No one's started a topic on this yet, right?
The Marathon Trilogy, mostly-developed and published by Bungie (Double Aught handled Marathon Infinity, the third game) from late '94 to '96, is the spiritual predecessor to Halo (in fact, the two series were directly connected in an early draft)--story-heavy FPSes with many layers of depth and a great deal of mind-screwy ambiguity in the vein of William Gibson, at a time when most FPSes could be summed up as "it moves, it dies". Marathon introduced a number of other innovations to the genre, like mouselook (and the ability to aim vertically) and grenade-hopping.
A very, very short summary: you're a Security Officer on the UESC
Marathon who is at first impeded by, then ends up working for a Rampant AI, Durandal. Neither of you are as you seem, whether in terms of motivations or nature. You're also not the dude(s) in the second link.

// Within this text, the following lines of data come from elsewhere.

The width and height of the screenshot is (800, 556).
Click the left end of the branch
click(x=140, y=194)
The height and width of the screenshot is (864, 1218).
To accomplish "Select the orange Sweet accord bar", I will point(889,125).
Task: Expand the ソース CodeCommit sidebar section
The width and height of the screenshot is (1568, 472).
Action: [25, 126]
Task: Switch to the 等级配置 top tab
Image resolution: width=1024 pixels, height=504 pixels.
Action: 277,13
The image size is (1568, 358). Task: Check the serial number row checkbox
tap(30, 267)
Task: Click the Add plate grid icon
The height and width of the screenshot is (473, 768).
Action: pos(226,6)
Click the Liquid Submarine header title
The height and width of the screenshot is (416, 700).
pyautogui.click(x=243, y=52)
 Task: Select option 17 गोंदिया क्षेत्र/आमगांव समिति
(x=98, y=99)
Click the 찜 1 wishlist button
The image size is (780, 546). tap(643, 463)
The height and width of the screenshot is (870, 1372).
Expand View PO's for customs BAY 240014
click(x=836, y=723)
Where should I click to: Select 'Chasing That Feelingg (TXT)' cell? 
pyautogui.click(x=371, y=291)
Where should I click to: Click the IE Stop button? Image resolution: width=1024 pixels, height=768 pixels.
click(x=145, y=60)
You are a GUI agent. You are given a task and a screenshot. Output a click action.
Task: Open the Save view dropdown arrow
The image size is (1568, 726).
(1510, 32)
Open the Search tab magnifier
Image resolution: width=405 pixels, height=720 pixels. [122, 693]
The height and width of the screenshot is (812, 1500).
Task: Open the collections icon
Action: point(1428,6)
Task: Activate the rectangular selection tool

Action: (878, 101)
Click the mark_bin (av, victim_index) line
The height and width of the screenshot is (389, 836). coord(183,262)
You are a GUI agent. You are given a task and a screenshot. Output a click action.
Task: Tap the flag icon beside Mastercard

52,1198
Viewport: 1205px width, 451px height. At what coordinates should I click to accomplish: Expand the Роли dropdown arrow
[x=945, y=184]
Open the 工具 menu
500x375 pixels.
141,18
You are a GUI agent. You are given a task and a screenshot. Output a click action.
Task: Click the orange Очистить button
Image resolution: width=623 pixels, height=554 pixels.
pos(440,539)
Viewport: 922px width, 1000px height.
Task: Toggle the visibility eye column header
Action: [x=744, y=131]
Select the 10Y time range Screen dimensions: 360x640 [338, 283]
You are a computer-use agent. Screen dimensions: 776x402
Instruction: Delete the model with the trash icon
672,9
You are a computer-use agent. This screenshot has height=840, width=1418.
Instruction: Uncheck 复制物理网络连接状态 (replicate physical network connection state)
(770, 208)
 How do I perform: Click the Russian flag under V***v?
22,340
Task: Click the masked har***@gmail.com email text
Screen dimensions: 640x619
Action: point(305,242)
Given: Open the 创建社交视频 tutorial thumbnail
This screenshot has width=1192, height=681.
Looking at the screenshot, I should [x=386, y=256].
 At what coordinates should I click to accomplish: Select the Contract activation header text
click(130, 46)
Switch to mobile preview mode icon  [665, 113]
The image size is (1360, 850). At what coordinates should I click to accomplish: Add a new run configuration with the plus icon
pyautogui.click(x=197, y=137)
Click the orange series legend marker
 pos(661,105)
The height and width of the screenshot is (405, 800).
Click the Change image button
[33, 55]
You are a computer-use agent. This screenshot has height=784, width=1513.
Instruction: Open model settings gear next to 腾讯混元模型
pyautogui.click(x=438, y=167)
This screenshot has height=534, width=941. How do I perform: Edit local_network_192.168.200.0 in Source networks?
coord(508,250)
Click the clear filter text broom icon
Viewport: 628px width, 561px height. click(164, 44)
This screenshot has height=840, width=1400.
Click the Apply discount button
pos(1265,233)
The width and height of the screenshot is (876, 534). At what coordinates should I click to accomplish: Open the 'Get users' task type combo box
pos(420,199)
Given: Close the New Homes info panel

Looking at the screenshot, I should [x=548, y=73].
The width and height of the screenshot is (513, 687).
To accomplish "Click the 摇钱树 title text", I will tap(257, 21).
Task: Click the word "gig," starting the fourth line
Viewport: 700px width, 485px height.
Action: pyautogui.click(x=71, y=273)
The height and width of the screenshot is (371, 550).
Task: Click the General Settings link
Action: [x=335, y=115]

All three games, along with some notable fan scenarios, can be played on modern OSes via
Aleph One. If you've got a Mac capable of handling Classic software and wanna go old-school, you can grab the .SITs
here (the Trilogy was largely Mac-exclusive). If you just want to read the terminals (which are the primary method of story conveyance), the
Story Page has them all, along with two decades' worth of analysis and speculation (protip: write your own notes first).